ENTRIES PROVIDED:
/---
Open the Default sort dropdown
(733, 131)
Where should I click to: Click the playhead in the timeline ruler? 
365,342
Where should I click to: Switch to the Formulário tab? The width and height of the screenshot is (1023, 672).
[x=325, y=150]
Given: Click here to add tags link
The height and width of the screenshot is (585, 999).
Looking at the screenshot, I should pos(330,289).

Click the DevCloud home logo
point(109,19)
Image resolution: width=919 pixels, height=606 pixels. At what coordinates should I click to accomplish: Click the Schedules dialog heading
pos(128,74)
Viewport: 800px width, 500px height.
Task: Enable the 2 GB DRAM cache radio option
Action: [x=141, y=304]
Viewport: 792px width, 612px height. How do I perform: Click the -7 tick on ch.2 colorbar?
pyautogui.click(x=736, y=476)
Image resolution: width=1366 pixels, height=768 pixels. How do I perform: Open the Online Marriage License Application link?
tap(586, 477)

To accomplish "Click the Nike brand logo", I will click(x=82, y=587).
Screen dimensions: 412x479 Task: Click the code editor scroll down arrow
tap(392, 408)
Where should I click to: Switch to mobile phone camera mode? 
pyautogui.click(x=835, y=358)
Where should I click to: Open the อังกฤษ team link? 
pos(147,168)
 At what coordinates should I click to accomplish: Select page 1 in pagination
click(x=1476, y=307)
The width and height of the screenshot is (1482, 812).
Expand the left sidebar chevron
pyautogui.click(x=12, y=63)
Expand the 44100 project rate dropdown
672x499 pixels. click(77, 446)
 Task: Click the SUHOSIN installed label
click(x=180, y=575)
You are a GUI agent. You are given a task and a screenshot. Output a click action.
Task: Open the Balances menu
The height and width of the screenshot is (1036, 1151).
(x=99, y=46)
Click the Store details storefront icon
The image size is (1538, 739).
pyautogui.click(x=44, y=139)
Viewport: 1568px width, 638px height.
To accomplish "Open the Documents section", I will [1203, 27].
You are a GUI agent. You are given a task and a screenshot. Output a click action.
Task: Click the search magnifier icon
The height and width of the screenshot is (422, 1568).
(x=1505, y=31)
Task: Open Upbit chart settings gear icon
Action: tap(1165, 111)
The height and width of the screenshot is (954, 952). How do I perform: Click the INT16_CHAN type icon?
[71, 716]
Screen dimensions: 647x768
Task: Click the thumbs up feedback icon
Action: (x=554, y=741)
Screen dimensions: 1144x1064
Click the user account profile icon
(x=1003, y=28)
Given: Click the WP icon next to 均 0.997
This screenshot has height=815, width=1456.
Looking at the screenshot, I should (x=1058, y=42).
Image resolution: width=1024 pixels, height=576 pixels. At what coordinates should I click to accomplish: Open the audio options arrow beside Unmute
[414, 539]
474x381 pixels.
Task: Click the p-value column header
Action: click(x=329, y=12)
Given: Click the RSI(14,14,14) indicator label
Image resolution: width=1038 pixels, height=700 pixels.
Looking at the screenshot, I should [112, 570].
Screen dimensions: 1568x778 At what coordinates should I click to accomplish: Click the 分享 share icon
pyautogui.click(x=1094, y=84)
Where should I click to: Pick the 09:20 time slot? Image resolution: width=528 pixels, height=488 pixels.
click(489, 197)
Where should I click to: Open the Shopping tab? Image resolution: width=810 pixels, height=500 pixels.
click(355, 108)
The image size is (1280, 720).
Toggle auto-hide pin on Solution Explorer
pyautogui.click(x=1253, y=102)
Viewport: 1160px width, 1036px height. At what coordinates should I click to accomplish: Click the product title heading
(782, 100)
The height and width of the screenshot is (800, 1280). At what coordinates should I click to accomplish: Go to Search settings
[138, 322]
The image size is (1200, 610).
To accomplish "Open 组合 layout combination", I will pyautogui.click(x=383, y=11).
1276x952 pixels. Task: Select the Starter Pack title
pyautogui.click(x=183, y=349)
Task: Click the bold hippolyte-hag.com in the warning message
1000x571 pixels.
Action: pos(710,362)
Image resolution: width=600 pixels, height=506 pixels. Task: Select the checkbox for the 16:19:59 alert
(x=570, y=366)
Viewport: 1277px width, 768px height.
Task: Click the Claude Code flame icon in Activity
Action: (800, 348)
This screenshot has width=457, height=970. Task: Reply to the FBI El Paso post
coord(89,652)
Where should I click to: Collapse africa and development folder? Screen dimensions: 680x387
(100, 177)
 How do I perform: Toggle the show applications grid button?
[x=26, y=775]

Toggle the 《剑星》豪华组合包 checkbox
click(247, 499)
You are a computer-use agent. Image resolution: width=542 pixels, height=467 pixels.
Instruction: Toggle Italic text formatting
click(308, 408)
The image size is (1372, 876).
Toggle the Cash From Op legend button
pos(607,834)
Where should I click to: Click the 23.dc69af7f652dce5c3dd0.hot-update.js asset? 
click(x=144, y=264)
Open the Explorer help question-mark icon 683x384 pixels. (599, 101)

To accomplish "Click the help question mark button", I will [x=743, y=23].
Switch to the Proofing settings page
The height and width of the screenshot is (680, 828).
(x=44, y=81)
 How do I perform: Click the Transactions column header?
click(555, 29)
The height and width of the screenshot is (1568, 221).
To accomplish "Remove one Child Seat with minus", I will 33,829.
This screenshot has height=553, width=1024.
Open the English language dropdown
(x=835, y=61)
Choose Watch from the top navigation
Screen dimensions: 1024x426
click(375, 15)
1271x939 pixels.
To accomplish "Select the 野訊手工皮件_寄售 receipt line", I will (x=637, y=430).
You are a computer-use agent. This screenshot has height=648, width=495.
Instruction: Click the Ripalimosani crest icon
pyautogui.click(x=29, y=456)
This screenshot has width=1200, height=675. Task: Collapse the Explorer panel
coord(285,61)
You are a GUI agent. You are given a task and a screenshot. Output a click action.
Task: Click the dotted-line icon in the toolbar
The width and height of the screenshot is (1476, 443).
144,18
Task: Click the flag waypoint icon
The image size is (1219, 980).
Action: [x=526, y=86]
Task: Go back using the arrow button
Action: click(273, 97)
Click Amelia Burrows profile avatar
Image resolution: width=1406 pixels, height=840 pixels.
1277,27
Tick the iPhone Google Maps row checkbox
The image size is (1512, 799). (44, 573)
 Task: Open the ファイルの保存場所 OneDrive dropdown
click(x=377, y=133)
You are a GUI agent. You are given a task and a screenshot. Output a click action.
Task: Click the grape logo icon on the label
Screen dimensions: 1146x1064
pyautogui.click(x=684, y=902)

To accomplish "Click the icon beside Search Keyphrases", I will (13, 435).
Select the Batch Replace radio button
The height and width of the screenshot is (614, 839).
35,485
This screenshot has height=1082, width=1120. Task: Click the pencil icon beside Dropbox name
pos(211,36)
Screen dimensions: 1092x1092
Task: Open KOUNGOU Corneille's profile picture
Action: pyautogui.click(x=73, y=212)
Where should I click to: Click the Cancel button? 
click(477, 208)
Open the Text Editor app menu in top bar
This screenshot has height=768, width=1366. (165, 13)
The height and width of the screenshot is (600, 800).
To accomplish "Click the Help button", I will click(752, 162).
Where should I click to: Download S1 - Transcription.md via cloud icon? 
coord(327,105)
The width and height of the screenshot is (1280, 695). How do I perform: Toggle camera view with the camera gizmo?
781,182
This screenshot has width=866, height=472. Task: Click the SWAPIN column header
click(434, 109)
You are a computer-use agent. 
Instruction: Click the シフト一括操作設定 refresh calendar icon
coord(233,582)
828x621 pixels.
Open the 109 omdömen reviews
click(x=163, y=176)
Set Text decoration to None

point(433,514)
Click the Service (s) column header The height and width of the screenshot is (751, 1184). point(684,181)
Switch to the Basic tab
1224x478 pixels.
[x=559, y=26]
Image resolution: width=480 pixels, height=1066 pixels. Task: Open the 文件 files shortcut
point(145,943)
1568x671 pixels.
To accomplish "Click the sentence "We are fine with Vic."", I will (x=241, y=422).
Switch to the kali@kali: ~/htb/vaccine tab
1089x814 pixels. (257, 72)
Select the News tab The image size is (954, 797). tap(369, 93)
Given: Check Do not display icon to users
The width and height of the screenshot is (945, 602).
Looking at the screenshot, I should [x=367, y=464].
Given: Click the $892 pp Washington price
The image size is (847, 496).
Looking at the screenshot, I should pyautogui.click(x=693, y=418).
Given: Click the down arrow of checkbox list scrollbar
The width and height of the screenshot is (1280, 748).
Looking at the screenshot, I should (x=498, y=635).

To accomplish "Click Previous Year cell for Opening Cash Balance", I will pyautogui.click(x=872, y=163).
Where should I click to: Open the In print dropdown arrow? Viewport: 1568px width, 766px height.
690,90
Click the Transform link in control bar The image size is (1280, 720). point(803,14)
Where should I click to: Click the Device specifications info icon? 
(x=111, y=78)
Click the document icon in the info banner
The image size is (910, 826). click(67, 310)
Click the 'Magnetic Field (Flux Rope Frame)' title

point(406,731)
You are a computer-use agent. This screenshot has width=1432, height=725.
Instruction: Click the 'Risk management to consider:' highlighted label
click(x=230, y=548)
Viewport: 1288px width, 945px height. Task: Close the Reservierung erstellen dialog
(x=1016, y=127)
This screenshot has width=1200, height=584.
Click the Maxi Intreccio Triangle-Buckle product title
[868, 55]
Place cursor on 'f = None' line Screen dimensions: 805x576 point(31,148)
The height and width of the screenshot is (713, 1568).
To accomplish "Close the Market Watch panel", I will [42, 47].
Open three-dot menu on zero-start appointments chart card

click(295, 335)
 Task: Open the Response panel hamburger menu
\---
TASK OBJECTIVE: Go through the records above and return each line in which the word "computer" occurs.

WRITTEN REPLY:
You are a computer-use agent. Image resolution: width=542 pixels, height=467 pixels.
You are a computer-use agent. This screenshot has height=648, width=495.
You are a computer-use agent. 
You are a computer-use agent. This screenshot has width=1432, height=725.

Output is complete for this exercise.